▶ _Required task_:
Can you repeat the passage on hypersonic tunnel testing, starting at "Fielding a hypersonic" and ending at "have a solution.", but swap "wind tunnels" for "test facilities"?

Reducing the need for hypersonic tunnel testing


Fielding a hypersonic missile that can cull oxygen from the air for propulsion would mark a dramatic turn in the U.S. and allied race to master hypersonic weaponry. Crafting such designs has proved challenging largely because the physics are not well understood and designs can’t be easily tested in wind tunnels. Keith Button spoke to researchers who think they have a solution.

On its way to a target, an air-breathing hypersonic missile would need to plow through air of varying densities, temperatures and chemistries, compressing the air by forcing it into a narrow passage to provide oxygen for combustion. Scientists know from the brief experimental flights so far that the interactions with the air can result in strange phenomena. At about Mach 7, for instance, the bow shock from such a missile would begin to ignite the air in front of it, and by Mach 10, the air would be fully ignited.

Predicting how particular hypersonic designs will fare in such conditions has proved challenging, partly because of the limits of wind tunnel testing on physical models. Hypersonic flows can generally only be achieved for fractions of a second due to the huge tanks of air required, and even then, scientists have more than a need for speed. They need to know if control and combustion can be maintained in the thinner, colder, calmer air at high altitudes and in the thicker, warmer, more disturbed air at lower altitudes, for instance. The trouble is that some wind tunnels have particular strengths, and no single wind tunnel test anywhere can replicate all the characteristics of the medium. So successions of tests must be run.

“Whenever you check one box, another box gets unchecked,” says hypersonics researcher Carlo Scalo, an associate professor of aeronautical and astronautical engineering at Purdue University in Indiana. The unchecked box requires a separate test, sometimes at a different facility.

These limits are one reason why air-breathing hypersonic missiles have yet to be fielded by China, Russia or the United States, despite the military value of speeding faster than traditional cruise missiles without having to initially fly to suborbital space, as boost-glide hypersonic missiles must.

Of special concern are the controllability of such a missile and the performance of the flow path. Firing up a supersonic combustion ramjet, or scramjet, and keeping the engine lit is like holding “a candle in a hurricane that’s about 10 to 15 times faster than the fastest hurricane you can imagine,” says Anand Veeraragavan, associate professor and co-director of the Centre for Hypersonics at the University of Queensland in Australia.

▶ _Information shown_:

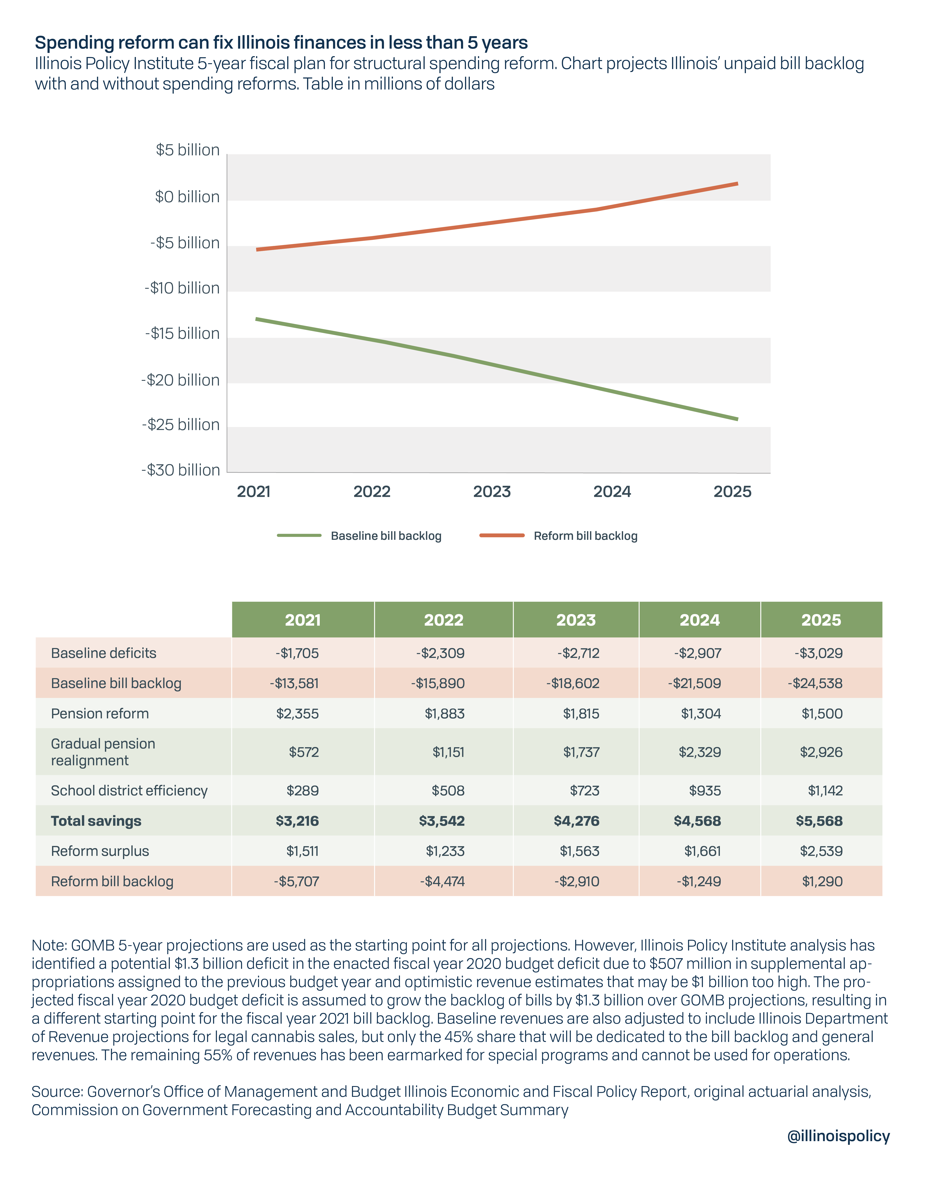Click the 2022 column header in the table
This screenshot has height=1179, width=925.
tap(444, 620)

▶ _Expected answer_:
Fielding a hypersonic missile that can cull oxygen from the air for propulsion would mark a dramatic turn in the U.S. and allied race to master hypersonic weaponry. Crafting such designs has proved challenging largely because the physics are not well understood and designs can’t be easily tested in test facilities. Keith Button spoke to researchers who think they have a solution.